🤖 AI Summary
This work addresses the lack of a general-purpose representation that effectively transfers the next-token prediction paradigm from natural language to unbounded continuous time series. The authors propose UniTok, a universal tokenizer that discretizes time series into language-like tokens, and build UniTok-FM—a foundation model leveraging off-the-shelf large language models—pretrained via next-token prediction over multi-series contextual windows. UniTok-FM is the first to enable zero-shot, context-aware inference across forecasting, generation, and classification tasks without task-specific training.
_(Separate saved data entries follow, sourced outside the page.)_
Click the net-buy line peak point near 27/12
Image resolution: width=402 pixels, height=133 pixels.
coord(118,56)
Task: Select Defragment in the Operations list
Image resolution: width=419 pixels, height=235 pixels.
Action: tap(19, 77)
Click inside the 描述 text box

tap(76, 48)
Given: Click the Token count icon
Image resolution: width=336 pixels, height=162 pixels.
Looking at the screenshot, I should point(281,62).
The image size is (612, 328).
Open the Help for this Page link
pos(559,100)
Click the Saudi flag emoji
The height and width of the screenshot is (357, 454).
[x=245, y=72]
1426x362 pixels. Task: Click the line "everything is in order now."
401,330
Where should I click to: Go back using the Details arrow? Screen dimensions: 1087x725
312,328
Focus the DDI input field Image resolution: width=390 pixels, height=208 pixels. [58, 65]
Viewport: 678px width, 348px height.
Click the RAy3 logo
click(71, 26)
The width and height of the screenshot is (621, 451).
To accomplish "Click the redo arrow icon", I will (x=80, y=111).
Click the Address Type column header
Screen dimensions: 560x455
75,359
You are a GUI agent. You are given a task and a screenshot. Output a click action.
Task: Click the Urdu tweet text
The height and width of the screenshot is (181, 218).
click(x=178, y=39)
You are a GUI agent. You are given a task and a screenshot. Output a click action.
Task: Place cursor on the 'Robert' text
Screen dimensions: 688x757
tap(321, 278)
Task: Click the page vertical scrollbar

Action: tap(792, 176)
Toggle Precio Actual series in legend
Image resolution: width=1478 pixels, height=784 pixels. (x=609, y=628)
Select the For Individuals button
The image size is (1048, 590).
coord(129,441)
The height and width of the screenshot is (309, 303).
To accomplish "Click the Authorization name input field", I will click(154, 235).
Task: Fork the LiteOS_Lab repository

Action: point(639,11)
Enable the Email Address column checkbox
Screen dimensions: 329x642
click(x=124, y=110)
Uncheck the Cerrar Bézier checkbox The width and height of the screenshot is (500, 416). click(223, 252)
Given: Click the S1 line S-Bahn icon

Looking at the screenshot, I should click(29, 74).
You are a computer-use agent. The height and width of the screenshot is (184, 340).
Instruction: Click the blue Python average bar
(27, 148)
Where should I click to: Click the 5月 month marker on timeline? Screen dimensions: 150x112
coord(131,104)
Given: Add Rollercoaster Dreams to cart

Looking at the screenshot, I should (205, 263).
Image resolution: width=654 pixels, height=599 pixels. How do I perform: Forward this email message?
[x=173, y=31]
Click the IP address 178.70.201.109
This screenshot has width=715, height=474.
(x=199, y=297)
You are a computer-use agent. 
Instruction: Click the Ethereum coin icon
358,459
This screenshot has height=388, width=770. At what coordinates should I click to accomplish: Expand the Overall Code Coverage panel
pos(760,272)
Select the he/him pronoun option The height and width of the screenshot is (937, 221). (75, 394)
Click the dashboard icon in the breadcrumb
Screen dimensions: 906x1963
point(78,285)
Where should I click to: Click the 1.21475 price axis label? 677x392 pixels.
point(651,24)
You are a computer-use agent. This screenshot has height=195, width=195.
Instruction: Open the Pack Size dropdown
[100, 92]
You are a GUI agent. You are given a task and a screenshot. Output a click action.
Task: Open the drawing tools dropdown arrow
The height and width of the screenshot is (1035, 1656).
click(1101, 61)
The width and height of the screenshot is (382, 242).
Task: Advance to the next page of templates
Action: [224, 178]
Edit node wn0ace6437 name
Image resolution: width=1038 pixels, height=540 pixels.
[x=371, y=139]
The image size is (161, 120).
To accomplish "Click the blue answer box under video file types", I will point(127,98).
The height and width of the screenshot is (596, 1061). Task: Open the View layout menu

It introduces a structure-preserving reconstruction mechanism and a progressive-resolution causal encoder-decoder architecture. Experiments demonstrate that a single UniTok-FM consistently outperforms conventional baselines, matches or exceeds specialized models across diverse tasks, and uniquely supports training-free cross-task inference.
📝 Abstract
While Next-Token Prediction (NTP) has unified LLM pretraining, its adaptation to unbounded, continuous time series (TS) remains open. To bridge the gap, we introduce UniTok, a universal tokenizer that transforms TS into discrete tokens, and UniTok-FM, a foundation model pretrained via NTP on these tokens. UniTok-FM is a general-purpose foundation model that supports zero-shot and prompt-boosted forecasting, as well as few-shot generation and classification via training-free in-context inference--a capability not achieved by prior works. Technically, UniTok is a vector-quantized autoencoder incorporating prefix normalization for scale stabilization, a progressive-resolution causal architecture for encoding and decoding, and a structure-preserving reconstruction loss for training. UniTok-FM adopts an off-the-shelf LLM architecture without TS-specific modifications. Instead of pretraining on isolated TS, it performs NTP on context windows formed by multiple series with similar patterns, aiming to capture their shared dynamics. Experiments on forecasting, generation, and classification show that a single unified UniTok-FM consistently outperforms statistical and supervised baselines, achieves competitive performance with task-specific foundation models, and uniquely enables training-free in-context inference across tasks.